Abstract

Resting pressures and pressure changes occurring with deglutition were recorded in each 0.5-cm. segment of the gastroesophageal sphincteric zone of 25 patients who had small, symptom-producing, sliding hiatal hernias. Pressures were detected by a water-filled balloon and laterally notched, water-filled polyethylene tubes attached to extracorporeal transducers and measured at end-expiration and end-inspiration. Mean maximal resting pressures in the sphincter were 10.5 cm. of water above gastric pressure (open-tip) and 21 cm. (balloon). With swallowing, a pressure decline below resting tone, indicating relaxation of subhiatal sphincteric segments, was often less pronounced than in health; slight increases occurred frequently. Contraction exceeded relaxation at the hiatus, a reverse of the findings in health.
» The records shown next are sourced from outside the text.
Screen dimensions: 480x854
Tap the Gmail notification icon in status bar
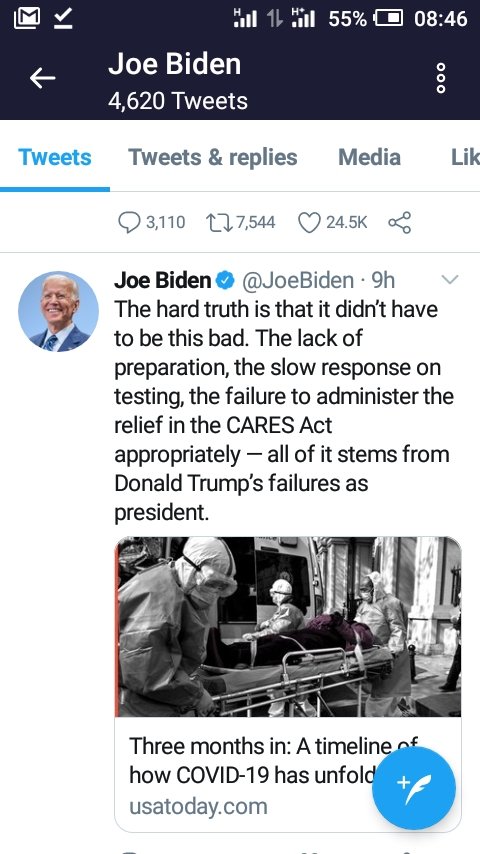click(27, 19)
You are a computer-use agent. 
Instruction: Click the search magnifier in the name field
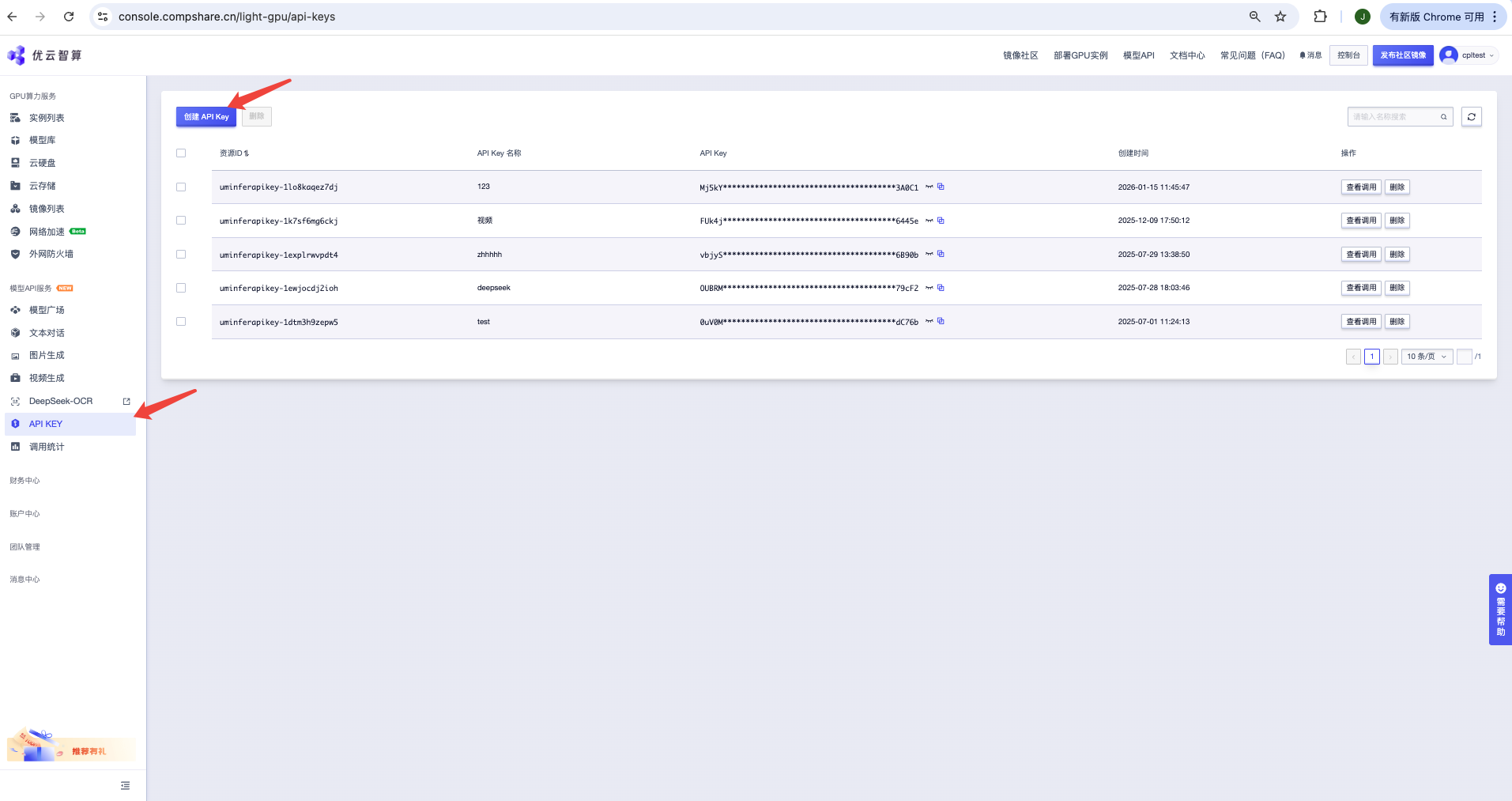1443,117
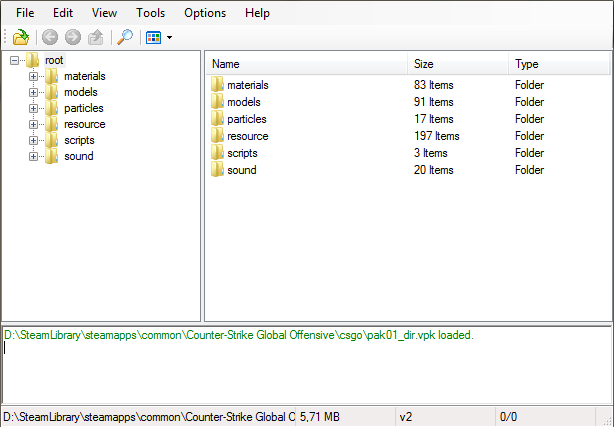The height and width of the screenshot is (427, 614).
Task: Click the View style toolbar icon
Action: click(153, 38)
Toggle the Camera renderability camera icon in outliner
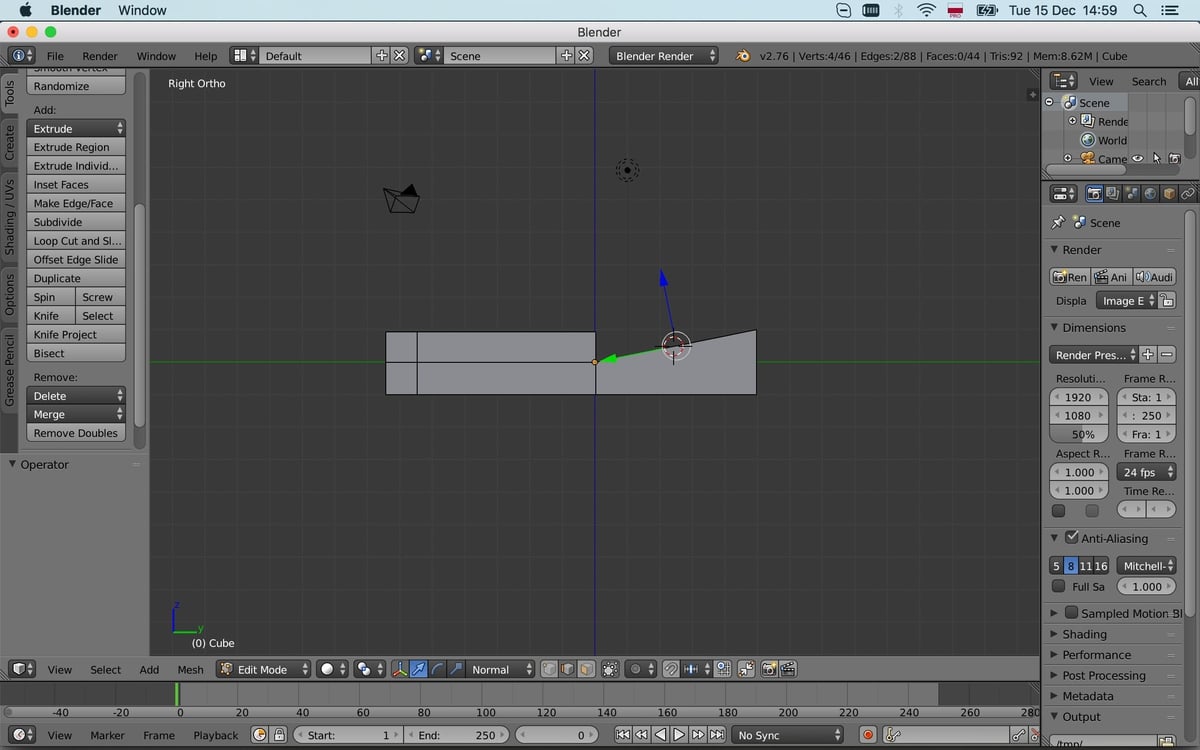The width and height of the screenshot is (1200, 750). [1175, 158]
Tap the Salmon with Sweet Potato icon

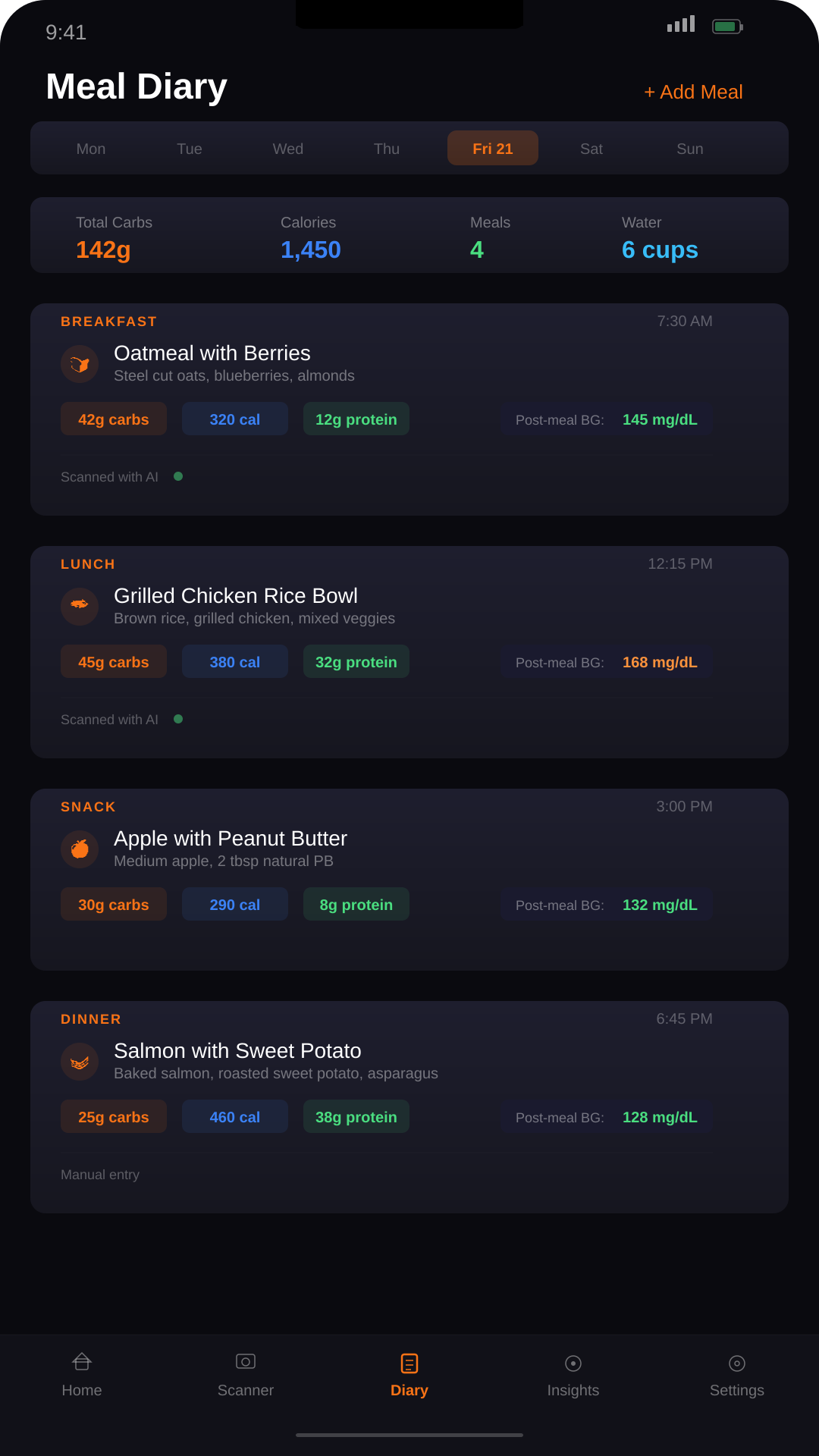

Contraction was most marked above the hiatus while relaxation became progressively less. Despite low resting sphincteric pressure (which probably predisposes to gastroesophageal reflux), impairment of the ability of the sphincter to relax, in addition to increases above resting tone in its subhiatal segments after deglutition, may produce an element of “functional obstruction” in some symptomatic hiatal hernia patients. Motor dysfunction of the body of the esophagus was frequent: 14 of the 25 patients studied exhibited severe or moderate derangements of contraction.